I have posted 2 questions in this board, neither of which were answers. I would be willing to pay money to get an answer for these questions. Does that option exist in Mrexcel?

Thanks

Bernard


----------



## Dryver14 (Dec 7, 2011)

There are mainly 3 reasons why a question is not answered here.

The question is too vague to understand what is being looked for

Its a homework question and whilst we are willing to give a push in the right direction that is not what this board is for

A professional job is being requested that is frankly too huge or complicated for people to do for free, 

on the last part this is not the place for such questions or indeed to offer or request money 

which catagory are you in?


----------



## Gerald Higgins (Dec 7, 2011)

How about posting links to your unanswered threads, and maybe some fresh eyes will come up with something ?


----------



## PaddyD (Dec 7, 2011)

Dryver14's comments are spot on, and soliciting is against the rules 

http://www.mrexcel.com/forum/faq.php?faq=mrexcel_faq#faq_no_soliciting


----------



## Smitty (Dec 7, 2011)

Bernard, if you need to pay for an answer you can send Mr. Excel's Project Manager at consult at mrexcel.com.


----------



## diddi (Dec 7, 2011)

bernard, you have made 5 requests to the forum over the years, (prior to today)

in 2005, your question was solved to your satisfaction in 11 minutes.

in 2005 your next question was solved in 17 minutes and you said "I love it Seti, Simple and beautiful"

in 2005 you asked a question about MS Word on an excel forum and noboby could help

in 2006 you where helped by Richard Schollar in 23 minutes, and you replied calling him "parsnip"

in 2008 your question went unanswered possibly because nobody could provide any light on the difficulty you encountered

now after several years have passed you are complaining?  what the...?


----------



## Smitty (Dec 7, 2011)

diddi said:


> in 2006 you where helped by Richard Schollar in 23 minutes, and you replied calling him "parsnip"


 
FYI - Back then Richard's username was parsnip.


----------



## diddi (Dec 7, 2011)

@smitty
learn something new every day! LOL

i wasnt very active on the board back then


----------



## Peter_SSs (Dec 7, 2011)

diddi said:


> now after several years have passed you are complaining?  what the...?


To be fair, I didn't see any complaint by the OP, just a question if there was an option to offer payment to get an anwer.


----------



## Jon von der Heyden (Dec 8, 2011)

diddi said:


> in 2006 you where helped by Richard Schollar in 23 minutes, and you replied calling him "parsnip"

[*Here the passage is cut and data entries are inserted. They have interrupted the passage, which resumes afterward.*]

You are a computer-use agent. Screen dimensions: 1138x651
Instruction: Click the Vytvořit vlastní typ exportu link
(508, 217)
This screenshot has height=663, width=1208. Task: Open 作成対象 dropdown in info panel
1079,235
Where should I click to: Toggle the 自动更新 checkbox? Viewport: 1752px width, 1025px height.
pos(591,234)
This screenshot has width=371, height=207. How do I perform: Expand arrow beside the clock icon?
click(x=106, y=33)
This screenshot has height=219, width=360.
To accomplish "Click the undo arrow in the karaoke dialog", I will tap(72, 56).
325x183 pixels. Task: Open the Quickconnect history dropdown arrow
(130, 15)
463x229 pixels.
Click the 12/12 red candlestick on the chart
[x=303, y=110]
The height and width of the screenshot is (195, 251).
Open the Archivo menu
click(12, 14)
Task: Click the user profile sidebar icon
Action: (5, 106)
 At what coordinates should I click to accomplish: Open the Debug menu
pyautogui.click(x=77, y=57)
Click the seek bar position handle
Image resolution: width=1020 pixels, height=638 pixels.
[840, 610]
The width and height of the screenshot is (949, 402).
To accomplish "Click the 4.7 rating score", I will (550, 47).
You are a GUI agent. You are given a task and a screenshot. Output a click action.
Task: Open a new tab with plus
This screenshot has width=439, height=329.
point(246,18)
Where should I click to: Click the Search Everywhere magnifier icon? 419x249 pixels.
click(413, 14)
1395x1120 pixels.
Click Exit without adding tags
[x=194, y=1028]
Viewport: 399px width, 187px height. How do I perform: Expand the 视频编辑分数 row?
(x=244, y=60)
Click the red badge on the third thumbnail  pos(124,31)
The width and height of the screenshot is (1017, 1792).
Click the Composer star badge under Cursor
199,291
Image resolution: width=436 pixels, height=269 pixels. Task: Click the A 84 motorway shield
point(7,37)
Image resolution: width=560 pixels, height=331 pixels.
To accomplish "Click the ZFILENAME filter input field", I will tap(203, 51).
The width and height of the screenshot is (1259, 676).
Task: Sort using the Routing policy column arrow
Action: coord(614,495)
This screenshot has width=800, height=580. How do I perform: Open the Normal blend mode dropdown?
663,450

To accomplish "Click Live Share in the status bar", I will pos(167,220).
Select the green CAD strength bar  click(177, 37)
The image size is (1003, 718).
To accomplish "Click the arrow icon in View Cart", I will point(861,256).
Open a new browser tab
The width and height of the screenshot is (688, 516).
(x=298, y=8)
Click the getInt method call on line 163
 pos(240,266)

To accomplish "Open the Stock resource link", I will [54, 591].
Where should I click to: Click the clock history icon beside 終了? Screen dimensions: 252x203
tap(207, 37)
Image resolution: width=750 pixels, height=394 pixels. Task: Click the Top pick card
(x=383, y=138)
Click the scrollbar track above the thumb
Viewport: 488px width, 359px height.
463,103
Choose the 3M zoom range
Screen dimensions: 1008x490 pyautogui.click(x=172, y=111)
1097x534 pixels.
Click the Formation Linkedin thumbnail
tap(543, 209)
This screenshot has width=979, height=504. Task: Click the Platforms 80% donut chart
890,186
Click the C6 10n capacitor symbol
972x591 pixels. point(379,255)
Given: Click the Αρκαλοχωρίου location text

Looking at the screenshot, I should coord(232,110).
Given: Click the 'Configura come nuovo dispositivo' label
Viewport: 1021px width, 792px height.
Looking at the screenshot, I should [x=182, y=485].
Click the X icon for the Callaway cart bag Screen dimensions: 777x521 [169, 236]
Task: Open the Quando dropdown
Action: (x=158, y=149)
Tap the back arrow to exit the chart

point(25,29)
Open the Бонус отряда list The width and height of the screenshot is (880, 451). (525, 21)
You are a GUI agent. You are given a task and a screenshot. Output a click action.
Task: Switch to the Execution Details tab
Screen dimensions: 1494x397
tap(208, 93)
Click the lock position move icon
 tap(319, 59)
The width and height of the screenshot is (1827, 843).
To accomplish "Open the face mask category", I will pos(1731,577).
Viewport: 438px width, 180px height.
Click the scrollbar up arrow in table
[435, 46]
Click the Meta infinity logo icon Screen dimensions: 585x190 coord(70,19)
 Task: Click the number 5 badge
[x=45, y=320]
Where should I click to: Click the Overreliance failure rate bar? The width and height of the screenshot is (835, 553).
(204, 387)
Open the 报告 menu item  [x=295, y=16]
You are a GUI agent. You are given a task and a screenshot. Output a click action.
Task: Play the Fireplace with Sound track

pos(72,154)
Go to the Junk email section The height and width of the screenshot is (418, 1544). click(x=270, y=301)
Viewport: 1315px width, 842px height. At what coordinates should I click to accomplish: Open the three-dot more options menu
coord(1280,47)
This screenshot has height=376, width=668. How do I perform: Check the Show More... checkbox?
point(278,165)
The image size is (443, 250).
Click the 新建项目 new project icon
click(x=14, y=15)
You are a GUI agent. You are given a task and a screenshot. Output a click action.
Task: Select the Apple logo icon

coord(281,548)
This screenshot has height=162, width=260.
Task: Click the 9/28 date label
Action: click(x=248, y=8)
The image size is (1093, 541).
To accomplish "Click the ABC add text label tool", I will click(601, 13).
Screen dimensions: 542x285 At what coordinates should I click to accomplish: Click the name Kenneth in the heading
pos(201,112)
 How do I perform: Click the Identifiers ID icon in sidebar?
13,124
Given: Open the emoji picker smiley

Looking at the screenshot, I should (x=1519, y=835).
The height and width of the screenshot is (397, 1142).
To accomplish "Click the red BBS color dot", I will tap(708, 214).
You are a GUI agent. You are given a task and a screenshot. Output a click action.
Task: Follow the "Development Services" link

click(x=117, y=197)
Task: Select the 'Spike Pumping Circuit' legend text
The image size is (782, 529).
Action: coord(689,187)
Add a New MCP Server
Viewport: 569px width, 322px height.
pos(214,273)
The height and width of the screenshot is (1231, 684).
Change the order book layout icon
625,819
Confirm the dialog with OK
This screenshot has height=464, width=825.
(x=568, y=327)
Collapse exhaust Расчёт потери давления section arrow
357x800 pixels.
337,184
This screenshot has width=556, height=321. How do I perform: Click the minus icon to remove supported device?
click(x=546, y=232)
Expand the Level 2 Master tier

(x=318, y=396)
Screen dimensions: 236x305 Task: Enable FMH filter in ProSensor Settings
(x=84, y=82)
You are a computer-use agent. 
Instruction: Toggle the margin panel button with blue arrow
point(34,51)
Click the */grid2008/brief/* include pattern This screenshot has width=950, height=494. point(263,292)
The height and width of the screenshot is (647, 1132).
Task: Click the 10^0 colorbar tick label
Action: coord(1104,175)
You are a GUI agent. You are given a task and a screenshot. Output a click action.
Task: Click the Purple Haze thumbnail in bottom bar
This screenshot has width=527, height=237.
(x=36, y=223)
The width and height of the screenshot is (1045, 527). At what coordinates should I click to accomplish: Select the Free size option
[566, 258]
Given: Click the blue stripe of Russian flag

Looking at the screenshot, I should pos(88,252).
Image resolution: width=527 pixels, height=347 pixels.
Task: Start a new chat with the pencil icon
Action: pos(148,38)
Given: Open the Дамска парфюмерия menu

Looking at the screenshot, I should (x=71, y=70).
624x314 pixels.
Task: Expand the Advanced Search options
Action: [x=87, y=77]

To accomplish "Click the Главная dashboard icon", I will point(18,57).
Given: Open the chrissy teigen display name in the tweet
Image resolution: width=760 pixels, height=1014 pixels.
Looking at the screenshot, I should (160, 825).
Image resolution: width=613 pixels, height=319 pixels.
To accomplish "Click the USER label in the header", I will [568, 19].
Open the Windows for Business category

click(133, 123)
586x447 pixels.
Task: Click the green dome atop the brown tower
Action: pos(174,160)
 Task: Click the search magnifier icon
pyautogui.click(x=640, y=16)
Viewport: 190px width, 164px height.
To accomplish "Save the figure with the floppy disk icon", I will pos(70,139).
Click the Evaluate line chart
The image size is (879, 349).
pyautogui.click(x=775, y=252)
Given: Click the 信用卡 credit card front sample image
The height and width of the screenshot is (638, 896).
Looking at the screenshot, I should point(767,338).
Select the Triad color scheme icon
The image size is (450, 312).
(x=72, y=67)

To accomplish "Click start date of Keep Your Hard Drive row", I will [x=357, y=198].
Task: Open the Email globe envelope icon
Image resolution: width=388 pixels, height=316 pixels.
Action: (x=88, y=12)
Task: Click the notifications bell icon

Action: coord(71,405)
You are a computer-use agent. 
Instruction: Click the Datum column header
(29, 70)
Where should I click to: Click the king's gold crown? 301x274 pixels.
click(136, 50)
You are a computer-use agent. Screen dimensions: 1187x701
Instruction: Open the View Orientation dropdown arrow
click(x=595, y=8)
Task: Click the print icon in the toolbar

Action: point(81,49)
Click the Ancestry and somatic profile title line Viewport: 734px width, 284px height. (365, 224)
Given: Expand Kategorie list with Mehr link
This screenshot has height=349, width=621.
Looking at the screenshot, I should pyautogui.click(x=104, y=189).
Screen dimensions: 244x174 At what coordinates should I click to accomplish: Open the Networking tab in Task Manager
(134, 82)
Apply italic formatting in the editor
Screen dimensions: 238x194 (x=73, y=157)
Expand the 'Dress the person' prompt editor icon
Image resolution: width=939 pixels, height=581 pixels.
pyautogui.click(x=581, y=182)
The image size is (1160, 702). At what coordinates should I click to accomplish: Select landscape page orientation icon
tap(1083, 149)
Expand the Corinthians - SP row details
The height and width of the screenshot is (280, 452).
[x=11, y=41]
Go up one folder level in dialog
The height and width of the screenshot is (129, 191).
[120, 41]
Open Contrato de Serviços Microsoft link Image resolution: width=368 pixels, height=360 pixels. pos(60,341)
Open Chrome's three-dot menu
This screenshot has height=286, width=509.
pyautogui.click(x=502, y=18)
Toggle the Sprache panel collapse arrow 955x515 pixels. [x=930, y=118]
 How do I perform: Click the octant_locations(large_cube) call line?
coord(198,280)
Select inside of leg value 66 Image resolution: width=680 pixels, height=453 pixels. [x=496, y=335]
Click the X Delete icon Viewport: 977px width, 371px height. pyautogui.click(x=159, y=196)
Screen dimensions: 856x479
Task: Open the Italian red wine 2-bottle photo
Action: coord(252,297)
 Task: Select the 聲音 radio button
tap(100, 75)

 I remember those days...  I remember some one once asking why he chose that username and Truby and I stepped in suggesting that he has great similarities with Parsnip, namely they are an irritant and they smell rather badly.


----------



## Greg Truby (Dec 8, 2011)

Jon von der Heyden said:


> I remember those days... I remember some one once asking why he chose that username and Truby and I stepped in suggesting that he has great similarities with Parsnip, namely they are an irritant and they smell rather badly.


 
LOL - aye, I remember that as well.


----------



## bernardmorrison (Dec 8, 2011)

Sorry for the delay in reply, i wasn't expecting such quick answers.

Thanks to all that answered. Regarding the 3 reasons questions are unanswered, i don't think my question falls into those categories. Maybe i'm wrong.

The reason i wondered about paying is that i would really love an answer, but dont know how else to get one. I could'nt pay much as it would come from my own money not my company. However i would not want to upset the culture of the board either.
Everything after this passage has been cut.